Easily done when you’ve got songs like Bugg’s. With nominations for BRIT, NME, Q, Mercury and Ivor Novello awards under his belt — and four top-10 albums to his name — the Lightning Bolt singer has been self-isolating with some of the best tunes in the biz. But even he’s missing big shows such as Glastonbury. After all, that’s where it all began for Bugg.

jake bugg

Back in 2011, a 17-year-old Bugg was selected to play the ‘BBC Introducing…’ stage at the iconic festival.

“At that age, I think there was a lot of cockiness,” he admits. “I don’t think I appreciated the opportunity. Obviously I knew it was amazing to be there. But, at that age, I think you’re just taking everything in your stride, and seeing where your boundaries are. It’s certainly something I’m prouder of on reflection. At the time, I was probably more nervous than anything.”

But it’s not the only time Bugg has made the trip to Worthy Farm. In 2014 and 2016, the singer-songwriter also took to the stage at Glastonbury — and he considers the former to be one of the best gigs he’s ever played.

“Definitely one of the most memorable,” explains Bugg. “Headlining the Other Stage at Glastonbury! Such a crazy thing. And even crazier, for me, was that we were clashing with Metallica — who, growing up, were one of my favourite bands. And you never expect to be clashing with Metallica at Glastonbury festival!

“I was a little bit gutted, to be honest,” he adds with a laugh. “Because Metallica were the only band I really wanted to see. And, knowing that a band like that were on the stage at the same time, but seeing the audience we still had? I couldn’t believe it. I felt like screaming down the mic: “You know that Metallica are playing, don’t you? You could go and see them!”

Above, you can see Bugg perform an exclusive acoustic cover of his first release of 2020, Saviours Of The City. But he’s also been writing new music during down lockdown — and taking time to hone his live act for when venues finally reopen their doors. There’s been an upbeat energy missing from Bugg’s sets in the past, the singer-songwriter openly confesses, and his upcoming album looks set to remedy that.

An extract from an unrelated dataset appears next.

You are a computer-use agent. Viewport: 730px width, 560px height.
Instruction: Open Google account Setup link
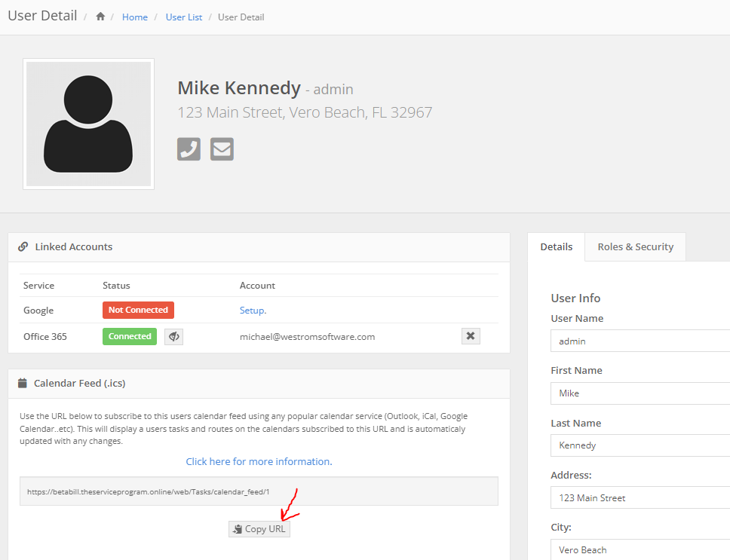tap(252, 310)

“Absolutely,” he nods. “Because I always look at my live shows to see what I need. And I was missing a lot of the up-tempo stuff. So I felt like that would really help the live shows. But I also really wanted to make a record that experimented with modern sounds, and incorporate those sounds into my DNA.

“I’ve been very happy with the results,” he adds, “and I just wanted to create something that was a little more ‘pop’. And something I really wanted to ingrain into it was that psychedelic aspect, which I feel like there’s not a lot of anymore. And some of that sixties psychedelic stuff — those dark melodies — are brilliant. So I wanted to make something a little more upbeat, a little different and something new for my audience as well.”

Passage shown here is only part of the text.